*Data extracted from a collection:*
+++++

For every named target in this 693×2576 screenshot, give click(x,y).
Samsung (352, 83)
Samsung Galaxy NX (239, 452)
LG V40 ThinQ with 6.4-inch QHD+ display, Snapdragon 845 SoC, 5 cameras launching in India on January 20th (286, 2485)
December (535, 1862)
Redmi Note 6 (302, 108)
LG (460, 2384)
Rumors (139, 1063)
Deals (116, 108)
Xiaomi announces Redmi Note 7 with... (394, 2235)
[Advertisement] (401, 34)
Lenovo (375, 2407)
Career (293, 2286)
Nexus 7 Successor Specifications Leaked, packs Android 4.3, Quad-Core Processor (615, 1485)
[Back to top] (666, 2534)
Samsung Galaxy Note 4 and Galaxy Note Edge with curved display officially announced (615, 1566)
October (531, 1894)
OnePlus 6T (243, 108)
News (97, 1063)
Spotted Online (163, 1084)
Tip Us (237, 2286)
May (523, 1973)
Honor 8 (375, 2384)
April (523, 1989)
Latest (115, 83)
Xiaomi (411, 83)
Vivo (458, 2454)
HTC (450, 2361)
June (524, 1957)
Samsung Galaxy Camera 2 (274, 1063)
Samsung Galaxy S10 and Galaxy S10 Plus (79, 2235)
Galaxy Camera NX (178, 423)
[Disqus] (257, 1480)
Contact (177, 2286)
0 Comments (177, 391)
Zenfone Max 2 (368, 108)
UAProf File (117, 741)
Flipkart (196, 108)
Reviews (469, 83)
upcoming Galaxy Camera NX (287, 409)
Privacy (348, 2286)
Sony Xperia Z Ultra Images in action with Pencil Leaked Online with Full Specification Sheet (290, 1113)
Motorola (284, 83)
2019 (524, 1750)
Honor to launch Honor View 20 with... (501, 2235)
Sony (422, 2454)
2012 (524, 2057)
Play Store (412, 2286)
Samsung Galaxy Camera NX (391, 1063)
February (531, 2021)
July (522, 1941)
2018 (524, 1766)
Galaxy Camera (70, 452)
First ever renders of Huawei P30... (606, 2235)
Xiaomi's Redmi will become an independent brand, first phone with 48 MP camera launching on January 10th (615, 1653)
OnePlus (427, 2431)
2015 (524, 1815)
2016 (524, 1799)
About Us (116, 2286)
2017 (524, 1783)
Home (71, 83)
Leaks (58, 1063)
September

+++++

*DESCRIPTION OF THE TASK:*
Could you retype all of the records above exactly as they appear?

*RESPONSE AREA:*
For every named target in this 693×2576 screenshot, give click(x,y).
Samsung (352, 83)
Samsung Galaxy NX (239, 452)
LG V40 ThinQ with 6.4-inch QHD+ display, Snapdragon 845 SoC, 5 cameras launching in India on January 20th (286, 2485)
December (535, 1862)
Redmi Note 6 (302, 108)
LG (460, 2384)
Rumors (139, 1063)
Deals (116, 108)
Xiaomi announces Redmi Note 7 with... (394, 2235)
[Advertisement] (401, 34)
Lenovo (375, 2407)
Career (293, 2286)
Nexus 7 Successor Specifications Leaked, packs Android 4.3, Quad-Core Processor (615, 1485)
[Back to top] (666, 2534)
Samsung Galaxy Note 4 and Galaxy Note Edge with curved display officially announced (615, 1566)
October (531, 1894)
OnePlus 6T (243, 108)
News (97, 1063)
Spotted Online (163, 1084)
Tip Us (237, 2286)
May (523, 1973)
Honor 8 (375, 2384)
April (523, 1989)
Latest (115, 83)
Xiaomi (411, 83)
Vivo (458, 2454)
HTC (450, 2361)
June (524, 1957)
Samsung Galaxy Camera 2 (274, 1063)
Samsung Galaxy S10 and Galaxy S10 Plus (79, 2235)
Galaxy Camera NX (178, 423)
[Disqus] (257, 1480)
Contact (177, 2286)
0 Comments (177, 391)
Zenfone Max 2 (368, 108)
UAProf File (117, 741)
Flipkart (196, 108)
Reviews (469, 83)
upcoming Galaxy Camera NX (287, 409)
Privacy (348, 2286)
Sony Xperia Z Ultra Images in action with Pencil Leaked Online with Full Specification Sheet (290, 1113)
Motorola (284, 83)
2019 (524, 1750)
Honor to launch Honor View 20 with... (501, 2235)
Sony (422, 2454)
2012 (524, 2057)
Play Store (412, 2286)
Samsung Galaxy Camera NX (391, 1063)
February (531, 2021)
July (522, 1941)
2018 (524, 1766)
Galaxy Camera (70, 452)
First ever renders of Huawei P30... (606, 2235)
Xiaomi's Redmi will become an independent brand, first phone with 48 MP camera launching on January 10th (615, 1653)
OnePlus (427, 2431)
2015 (524, 1815)
2016 (524, 1799)
About Us (116, 2286)
2017 (524, 1783)
Home (71, 83)
Leaks (58, 1063)
September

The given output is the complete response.